The feds have a much greater ability to cut off communication. Brazil has four of these prisons. They are extremely strict in terms of disciplinary regime. In them there is the area of ​​the RDD and the penalty that is not RDD. But even the “common” area is much stricter than the state penitentiaries: the prisoner stays in a cell alone, has two hours of sunlight, there is no television in the cell, no radio. In states, the reality is different. Most of the prisoners appointed as leaders of the PCC are in Presidente Venceslau II, in São Paulo, where there is strict security, but not as much as in the federal ones. There, the prisoners have three hours of sunbathing, are in collective cells, have television and conjugal visits. An operation by the São Paulo Public Ministry denounced that prisoners have a series of perks. It is significant information that helps to understand the scenario (Operation Ethos took place at the end of 2016. It was found that lawyers, through the payment of bribes to people involved with State agencies, aimed at achieving the objective of criminal factions, to finance the control of public agents and collaborators).

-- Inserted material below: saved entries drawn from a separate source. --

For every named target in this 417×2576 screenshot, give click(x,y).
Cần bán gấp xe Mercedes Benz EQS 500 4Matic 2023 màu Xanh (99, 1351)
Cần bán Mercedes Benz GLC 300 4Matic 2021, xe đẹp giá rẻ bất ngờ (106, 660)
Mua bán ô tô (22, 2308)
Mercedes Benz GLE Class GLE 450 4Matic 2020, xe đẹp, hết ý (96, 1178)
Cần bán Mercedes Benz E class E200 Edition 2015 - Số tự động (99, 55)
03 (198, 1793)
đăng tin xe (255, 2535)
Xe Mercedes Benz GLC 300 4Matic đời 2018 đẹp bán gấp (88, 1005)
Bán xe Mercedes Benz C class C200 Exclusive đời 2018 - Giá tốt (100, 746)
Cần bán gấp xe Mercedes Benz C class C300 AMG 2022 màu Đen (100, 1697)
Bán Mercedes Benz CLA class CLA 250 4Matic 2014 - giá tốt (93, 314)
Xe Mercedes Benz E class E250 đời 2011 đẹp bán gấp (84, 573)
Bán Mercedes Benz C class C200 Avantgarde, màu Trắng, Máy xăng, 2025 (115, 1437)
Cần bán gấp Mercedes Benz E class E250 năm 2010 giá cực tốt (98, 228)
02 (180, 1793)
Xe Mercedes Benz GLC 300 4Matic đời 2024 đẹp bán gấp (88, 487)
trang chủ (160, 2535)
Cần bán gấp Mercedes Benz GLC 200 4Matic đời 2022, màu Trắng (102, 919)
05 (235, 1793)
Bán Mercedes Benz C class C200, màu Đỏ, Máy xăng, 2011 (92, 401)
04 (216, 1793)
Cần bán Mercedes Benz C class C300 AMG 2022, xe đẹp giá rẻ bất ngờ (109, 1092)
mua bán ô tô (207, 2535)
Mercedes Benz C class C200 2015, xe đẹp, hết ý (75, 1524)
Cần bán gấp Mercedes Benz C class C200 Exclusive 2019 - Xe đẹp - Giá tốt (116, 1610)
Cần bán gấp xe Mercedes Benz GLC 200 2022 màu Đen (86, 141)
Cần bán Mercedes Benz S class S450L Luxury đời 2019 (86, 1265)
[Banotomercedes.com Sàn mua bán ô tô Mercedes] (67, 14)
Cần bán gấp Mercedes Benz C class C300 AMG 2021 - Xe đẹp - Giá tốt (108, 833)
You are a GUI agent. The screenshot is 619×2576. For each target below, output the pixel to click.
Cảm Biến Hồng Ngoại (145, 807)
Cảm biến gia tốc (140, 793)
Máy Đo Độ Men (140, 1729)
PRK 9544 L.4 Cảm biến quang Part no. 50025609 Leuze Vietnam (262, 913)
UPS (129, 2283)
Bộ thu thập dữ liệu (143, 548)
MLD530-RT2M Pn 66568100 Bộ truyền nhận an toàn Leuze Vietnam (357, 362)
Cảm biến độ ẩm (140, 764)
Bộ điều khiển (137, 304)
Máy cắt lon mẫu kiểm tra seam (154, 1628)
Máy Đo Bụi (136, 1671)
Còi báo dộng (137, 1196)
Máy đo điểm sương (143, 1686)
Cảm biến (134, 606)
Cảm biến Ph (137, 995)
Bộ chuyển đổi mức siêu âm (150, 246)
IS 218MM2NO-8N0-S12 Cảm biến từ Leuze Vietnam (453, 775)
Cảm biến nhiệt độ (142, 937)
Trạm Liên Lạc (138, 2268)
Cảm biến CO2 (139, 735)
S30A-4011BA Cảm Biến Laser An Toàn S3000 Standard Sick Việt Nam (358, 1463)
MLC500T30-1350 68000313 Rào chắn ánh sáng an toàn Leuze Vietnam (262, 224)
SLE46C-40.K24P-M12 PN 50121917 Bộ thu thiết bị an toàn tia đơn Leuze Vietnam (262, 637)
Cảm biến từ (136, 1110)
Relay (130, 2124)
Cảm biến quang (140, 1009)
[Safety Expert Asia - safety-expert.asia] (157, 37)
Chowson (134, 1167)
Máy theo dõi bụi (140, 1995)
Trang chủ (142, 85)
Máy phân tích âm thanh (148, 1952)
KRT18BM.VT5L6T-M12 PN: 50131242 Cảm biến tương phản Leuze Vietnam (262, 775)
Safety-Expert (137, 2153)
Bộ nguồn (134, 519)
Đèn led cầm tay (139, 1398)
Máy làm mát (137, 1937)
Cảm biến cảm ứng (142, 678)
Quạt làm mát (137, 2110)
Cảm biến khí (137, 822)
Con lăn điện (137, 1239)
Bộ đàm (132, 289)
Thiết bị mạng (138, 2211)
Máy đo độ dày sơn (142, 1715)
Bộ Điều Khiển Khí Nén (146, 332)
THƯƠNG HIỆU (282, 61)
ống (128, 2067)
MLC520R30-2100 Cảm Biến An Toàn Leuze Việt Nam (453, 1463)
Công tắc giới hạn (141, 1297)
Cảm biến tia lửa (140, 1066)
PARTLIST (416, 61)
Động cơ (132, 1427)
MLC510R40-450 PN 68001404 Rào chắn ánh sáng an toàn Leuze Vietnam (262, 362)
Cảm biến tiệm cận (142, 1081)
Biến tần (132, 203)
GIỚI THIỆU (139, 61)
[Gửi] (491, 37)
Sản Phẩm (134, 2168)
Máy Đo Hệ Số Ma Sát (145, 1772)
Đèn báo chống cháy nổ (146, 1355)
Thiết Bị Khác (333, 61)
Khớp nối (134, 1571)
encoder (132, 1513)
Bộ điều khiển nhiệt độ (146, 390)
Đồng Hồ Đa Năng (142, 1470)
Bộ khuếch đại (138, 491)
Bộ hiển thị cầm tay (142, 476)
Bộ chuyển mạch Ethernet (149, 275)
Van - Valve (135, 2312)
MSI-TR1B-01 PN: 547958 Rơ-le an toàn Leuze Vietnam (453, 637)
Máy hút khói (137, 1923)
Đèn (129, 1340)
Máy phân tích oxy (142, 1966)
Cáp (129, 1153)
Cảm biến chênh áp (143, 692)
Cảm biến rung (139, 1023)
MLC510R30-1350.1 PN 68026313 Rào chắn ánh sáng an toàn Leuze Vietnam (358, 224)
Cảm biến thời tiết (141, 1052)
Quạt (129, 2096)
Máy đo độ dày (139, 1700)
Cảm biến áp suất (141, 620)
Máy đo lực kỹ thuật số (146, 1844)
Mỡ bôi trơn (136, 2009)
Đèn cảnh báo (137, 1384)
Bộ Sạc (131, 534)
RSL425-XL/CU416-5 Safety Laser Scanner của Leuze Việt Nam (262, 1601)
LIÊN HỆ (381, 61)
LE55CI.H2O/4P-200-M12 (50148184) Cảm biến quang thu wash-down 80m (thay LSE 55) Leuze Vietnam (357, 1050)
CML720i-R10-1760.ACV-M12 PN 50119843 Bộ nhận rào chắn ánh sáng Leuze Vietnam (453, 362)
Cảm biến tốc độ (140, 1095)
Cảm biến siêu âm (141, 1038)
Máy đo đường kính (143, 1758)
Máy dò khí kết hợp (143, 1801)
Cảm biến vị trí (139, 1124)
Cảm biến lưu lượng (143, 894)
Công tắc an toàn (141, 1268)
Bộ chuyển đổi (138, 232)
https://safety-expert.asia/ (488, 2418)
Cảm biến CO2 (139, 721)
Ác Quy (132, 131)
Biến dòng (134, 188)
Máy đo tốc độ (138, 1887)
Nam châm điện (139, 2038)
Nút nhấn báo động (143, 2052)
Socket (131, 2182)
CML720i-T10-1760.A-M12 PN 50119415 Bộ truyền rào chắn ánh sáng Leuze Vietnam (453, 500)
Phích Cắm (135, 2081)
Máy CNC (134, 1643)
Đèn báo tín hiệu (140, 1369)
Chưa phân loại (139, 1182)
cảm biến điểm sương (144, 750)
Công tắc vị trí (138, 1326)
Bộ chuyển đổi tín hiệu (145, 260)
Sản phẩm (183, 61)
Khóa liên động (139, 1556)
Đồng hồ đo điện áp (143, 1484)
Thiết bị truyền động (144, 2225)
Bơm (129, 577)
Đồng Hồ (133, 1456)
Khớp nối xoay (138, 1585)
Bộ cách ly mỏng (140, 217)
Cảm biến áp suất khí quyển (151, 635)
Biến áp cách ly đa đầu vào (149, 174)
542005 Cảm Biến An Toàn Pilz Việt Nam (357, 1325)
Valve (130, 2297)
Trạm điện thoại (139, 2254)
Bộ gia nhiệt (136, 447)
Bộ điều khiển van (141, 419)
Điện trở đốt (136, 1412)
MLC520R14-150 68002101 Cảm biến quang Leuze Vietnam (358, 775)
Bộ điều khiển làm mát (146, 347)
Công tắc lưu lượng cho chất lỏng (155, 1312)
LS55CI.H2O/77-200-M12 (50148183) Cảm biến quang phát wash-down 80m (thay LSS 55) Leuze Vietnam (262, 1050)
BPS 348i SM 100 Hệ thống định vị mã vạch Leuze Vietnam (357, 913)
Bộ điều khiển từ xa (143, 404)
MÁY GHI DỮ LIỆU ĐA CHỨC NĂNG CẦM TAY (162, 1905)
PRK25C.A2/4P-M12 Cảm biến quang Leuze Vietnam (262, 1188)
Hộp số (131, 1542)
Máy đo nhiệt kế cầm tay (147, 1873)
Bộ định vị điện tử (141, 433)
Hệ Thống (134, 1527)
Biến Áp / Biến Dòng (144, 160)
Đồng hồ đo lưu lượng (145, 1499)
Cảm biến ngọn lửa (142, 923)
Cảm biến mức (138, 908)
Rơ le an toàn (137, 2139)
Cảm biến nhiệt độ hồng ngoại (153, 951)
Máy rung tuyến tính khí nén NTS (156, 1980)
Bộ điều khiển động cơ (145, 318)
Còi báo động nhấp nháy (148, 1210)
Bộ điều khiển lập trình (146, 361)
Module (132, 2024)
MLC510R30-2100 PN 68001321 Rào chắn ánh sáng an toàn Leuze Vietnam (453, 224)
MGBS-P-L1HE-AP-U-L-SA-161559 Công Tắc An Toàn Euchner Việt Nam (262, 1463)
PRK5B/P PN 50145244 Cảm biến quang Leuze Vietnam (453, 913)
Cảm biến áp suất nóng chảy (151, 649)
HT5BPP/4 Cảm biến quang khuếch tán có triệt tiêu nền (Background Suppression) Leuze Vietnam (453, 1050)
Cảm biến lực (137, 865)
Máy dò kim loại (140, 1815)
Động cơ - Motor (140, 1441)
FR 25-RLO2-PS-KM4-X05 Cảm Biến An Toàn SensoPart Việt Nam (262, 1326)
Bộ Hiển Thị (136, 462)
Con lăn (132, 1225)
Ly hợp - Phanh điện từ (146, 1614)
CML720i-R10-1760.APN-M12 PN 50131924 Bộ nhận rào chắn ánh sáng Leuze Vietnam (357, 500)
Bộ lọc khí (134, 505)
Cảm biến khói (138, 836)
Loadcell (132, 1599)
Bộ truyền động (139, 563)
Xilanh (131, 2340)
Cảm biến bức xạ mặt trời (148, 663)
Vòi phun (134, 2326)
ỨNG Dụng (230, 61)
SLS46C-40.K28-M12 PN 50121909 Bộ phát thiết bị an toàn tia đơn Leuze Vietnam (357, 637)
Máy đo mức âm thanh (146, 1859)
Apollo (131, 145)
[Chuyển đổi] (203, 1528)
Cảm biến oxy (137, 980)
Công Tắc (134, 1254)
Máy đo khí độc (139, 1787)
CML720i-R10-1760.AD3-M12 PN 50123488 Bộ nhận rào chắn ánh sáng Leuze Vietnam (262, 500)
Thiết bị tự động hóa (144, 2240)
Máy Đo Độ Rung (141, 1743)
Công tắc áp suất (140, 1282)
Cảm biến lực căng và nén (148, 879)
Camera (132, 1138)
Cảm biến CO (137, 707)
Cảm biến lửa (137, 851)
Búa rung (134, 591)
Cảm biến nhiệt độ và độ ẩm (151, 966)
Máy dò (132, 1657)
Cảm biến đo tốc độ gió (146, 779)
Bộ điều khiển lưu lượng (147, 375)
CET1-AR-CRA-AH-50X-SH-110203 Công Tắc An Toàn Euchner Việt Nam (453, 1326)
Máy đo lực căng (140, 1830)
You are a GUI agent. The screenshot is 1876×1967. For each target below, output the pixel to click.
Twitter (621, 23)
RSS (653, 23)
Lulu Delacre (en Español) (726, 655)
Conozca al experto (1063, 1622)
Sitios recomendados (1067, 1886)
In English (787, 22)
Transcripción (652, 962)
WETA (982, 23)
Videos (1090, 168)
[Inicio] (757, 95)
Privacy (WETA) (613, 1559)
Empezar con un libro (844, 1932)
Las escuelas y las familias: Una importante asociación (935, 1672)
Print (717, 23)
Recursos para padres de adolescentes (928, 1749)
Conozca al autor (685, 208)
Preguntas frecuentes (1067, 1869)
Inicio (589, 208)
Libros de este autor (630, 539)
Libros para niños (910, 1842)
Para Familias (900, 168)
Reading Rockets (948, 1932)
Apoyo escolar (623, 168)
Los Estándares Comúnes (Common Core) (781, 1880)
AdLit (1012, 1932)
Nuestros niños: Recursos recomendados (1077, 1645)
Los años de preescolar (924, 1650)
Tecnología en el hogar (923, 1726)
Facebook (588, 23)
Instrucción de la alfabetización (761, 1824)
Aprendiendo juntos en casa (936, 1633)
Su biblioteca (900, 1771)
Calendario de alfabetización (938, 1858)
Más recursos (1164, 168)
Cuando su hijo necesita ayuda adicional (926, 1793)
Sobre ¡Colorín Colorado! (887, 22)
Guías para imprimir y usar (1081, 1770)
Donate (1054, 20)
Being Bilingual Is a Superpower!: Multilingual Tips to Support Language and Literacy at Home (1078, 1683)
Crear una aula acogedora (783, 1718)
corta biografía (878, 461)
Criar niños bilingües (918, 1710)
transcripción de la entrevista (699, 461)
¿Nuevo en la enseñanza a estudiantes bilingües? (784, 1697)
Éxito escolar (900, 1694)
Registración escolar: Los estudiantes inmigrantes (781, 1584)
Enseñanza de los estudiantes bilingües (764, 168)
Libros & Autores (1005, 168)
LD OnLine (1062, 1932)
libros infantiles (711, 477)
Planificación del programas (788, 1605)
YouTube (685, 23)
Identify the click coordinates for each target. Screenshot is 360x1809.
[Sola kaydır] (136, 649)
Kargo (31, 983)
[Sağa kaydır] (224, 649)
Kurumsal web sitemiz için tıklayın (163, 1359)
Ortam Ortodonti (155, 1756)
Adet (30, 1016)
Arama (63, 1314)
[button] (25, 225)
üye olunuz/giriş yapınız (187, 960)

Why is it significant information? 
Because the image that is sold of state penitentiaries is that they are very strict, that São Paulo prisoners would be in maximum security penitentiaries and would not need to go to the federal system. With this investigation by the Public Ministry, several things were revealed. One of them is that the prisoners spent thousands of reais on doctors, with things that the common population of the prison system does not have. It is said, for example, that Marcola wanted to have botox. Prisoners in other prisons are dying for lack of medical care. After this operation, those detainees appointed as the top of the CCP went to the RDD. I wonder if what happened in Manaus was a coincidence.

In your doctoral work, you say that the PCC has a regulatory dimension. What does that mean? 
Inside prisons, all conflicts, relationships that can carry some degree of conflict, are mediated by the CCP members. Anything that deviates from the norms of coexistence in the cell is taken to the PCC members in the unit. They mediate what happened, listen to the accuser, listen to the accused and witnesses, and define what to do, whether punishment or not. This goes for anything you can imagine inside a prison, from the most banal and everyday things. There are prison units in São Paulo that have 60 prisoners in a cell that could hold 12. Imagine the degree of conflict in this coexistence, including violent ones. In this dimension, the PCC has an important role in regulatory and conflict mediation terms. This performance makes the spaces more peaceful than they were 20 years ago. Therefore, the PCC managed to become this central instance of mediation and regulation. Today, an inmate in a prison system cannot resolve a conflict by himself, as he sees fit. This is essential to understand how physical violence, especially homicides, has dropped a lot in São Paulo prisons.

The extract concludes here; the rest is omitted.